The gnarliest mud I’ve ever encountered was about halfway across Zion National Park in the spring of 2014. Seriously, it was the slipperiest, stick-to-your-leg-iest, sweep-you-off-your-feet-iest mud ever. With at least twenty five miles to go in our day adventure, getting pissed off about it was not a productive option, so we slid and skid as gracefully as we could through a good hour of it and ran the rest of the traverse with dried gray sludge caked on our calf sleeves. A few years before that I might have lost myself to frustration and indignation that this offensive mud was ruining my fun. Trail adventures have moderated my attachment to keeping everything nice and pretty and neat.
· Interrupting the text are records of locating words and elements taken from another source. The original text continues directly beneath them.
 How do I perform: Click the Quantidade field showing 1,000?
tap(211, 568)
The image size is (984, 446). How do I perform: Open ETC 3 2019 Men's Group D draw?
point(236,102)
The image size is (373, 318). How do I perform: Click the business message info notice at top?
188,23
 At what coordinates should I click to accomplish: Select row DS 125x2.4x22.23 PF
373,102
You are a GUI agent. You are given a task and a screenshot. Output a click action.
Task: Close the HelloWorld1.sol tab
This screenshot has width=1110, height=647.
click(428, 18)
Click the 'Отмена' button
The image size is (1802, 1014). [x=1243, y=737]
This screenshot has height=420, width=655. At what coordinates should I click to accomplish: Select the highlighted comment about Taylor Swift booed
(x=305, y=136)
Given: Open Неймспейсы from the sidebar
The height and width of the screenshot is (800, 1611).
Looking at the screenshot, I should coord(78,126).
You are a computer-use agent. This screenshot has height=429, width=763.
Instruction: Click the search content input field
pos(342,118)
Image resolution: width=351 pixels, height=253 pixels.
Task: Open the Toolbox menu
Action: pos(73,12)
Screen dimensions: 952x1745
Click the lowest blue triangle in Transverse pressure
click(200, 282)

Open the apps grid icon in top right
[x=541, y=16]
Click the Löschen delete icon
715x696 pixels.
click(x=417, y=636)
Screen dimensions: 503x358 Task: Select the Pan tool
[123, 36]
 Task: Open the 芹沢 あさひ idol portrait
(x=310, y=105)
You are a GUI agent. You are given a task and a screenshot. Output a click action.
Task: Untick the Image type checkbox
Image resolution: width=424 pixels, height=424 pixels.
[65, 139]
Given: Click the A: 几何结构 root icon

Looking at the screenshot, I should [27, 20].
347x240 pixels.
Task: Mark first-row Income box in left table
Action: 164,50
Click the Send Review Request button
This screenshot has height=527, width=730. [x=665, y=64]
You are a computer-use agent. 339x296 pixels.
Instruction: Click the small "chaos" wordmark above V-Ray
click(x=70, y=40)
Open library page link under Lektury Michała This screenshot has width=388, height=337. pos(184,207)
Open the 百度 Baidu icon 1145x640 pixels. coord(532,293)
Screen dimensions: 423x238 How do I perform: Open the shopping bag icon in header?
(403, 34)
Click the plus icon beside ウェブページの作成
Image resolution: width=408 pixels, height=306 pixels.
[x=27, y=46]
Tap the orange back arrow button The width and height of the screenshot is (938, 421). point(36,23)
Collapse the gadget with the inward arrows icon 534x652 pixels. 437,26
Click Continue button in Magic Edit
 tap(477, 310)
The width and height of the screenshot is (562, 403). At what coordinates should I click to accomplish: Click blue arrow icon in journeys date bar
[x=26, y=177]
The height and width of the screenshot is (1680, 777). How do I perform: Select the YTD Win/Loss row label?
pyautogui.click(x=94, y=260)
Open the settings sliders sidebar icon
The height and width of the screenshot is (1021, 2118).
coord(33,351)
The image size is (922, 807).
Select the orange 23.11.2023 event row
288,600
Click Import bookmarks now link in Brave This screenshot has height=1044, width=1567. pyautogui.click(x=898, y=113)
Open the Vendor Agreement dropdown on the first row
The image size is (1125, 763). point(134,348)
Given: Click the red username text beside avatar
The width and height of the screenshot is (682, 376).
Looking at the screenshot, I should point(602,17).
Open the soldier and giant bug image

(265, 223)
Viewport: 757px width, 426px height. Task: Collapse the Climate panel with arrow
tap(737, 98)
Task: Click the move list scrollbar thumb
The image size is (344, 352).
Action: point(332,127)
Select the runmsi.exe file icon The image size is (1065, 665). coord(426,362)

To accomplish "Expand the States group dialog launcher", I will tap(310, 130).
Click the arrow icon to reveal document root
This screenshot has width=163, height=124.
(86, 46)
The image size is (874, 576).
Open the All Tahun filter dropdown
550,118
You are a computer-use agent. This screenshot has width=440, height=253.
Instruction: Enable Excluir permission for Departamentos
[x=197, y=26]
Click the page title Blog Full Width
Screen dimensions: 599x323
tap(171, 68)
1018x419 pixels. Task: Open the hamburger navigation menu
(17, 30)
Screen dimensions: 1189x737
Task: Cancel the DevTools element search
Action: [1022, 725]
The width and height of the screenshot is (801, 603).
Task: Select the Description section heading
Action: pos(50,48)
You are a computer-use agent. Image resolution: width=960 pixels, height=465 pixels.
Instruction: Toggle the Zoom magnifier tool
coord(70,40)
I grew up in an exceptionally tidy household with expectations to meet those standards, and believing it really wasn’t abnormal. As it turns out, I’m innately messy. I don’t mind leaving my clothes in piles after laundered - I’m just going to get them out again and I wear the same things every day anyway. My last car was a lost cause. Why vacuum when I’m going to climb back in tomorrow after a dusty run and shove trail mix in my mouth (and all over the seat)? I never hurried home to shower after workout, and it has become apparent that I am content with my current once a week bathing routine. Sure, there’s a few things that gross me out. Basic personal hygiene, dish soap, rodent deterrents - all necessary. Since I stopped fighting my natural inclination toward disorder a few years back, I stopped feeling bad about not doing a good enough job in at least that area of life.
Our message to “Get Dirty, Feel Good” is born primarily from our love of running, riding, hiking and generally galavanting around dirt trails. You can Google “negative ions” for some scientific-y explanations of why humans feel better on mountains, near waterfalls or even just in a town park. But we all just know it’s true (sadly, many forget too often though). Getting outside, away from urban noise, walking barefoot in sand or through a creek, scrambling on hands and knees up a peak and dumping all that dirt out of our shoes back at the trailhead is divinely satisfying. What our motto also recognizes is the harder, dirtier, messier stuff back at home when the outdoor adventure is done. Like me: somehow I let worry about getting my clothes dirty spill over into being fearful of messing up the rest of my existence. Emotions are messy, so I mostly repressed those for a long, long time. Sticking your neck out beyond your comfort zone is messy, so I failed to wholeheartedly devote energy to risky professional pursuits. Oh and relationships - those can be the messiest of all so I kept people a certain distance and avidly avoided confrontation. Just like with my slovenly car and laundry piles, once I started accepting my cluttered thoughts they stopped holding me back. I mean, there is still plenty of room to go with this - millions of miles of room - but I’m comfortable looking back and ahead on my sidetracks and switchbacks along the trail.
It is tough to get the presence of mind and courage to look at yourself from an objective perspective, it is again, dirty work! My study and practice with yoga has been a little spasmodic over the last ten years, mostly because I am terrified of that quiet time on the mat. I can’t clearly see the dirt between my toes like after a hard trail run, but I can feel a cloud of dirt swirling around me like Pig Pen. In the quiet concentration of asana practice (physical poses) I am forced into complete awareness of what exactly my body is feeling. No ignoring the ugliness of my body’s present struggle. The purpose of these asanas is to quiet the mind and turn the concentration inward, toward your true Self and to release all the ego and dirt that is holding you back from your full expression. All the poses are beneficial in different ways, but forward bends can be particularly helpful to nurture introspection, self examination. You are literally and figuratively folding into yourself.
What is important here, though, is that you are not just folding in to look at yourself and all your current dirt. When you fold, as in all the asanas, you must first extend out in all directions, lengthening, actually making yourself bigger, creating space for more; more movement more energy, more growth. You are reaching and expanding beyond all the garbage, you are realizing that you can be more than what you thought you were. My time with yoga has forced me to stop ignoring the dirty and messy parts of my life that I’ve tended to ignore. Admittedly it doesn’t always feel wonderfully good at first, but after my initial horror comes immense relief and my own Feel Good’ness. Remember, without dirt nothing will grow, so go ahead: get your hands beautifully dirty and see what you might dig up.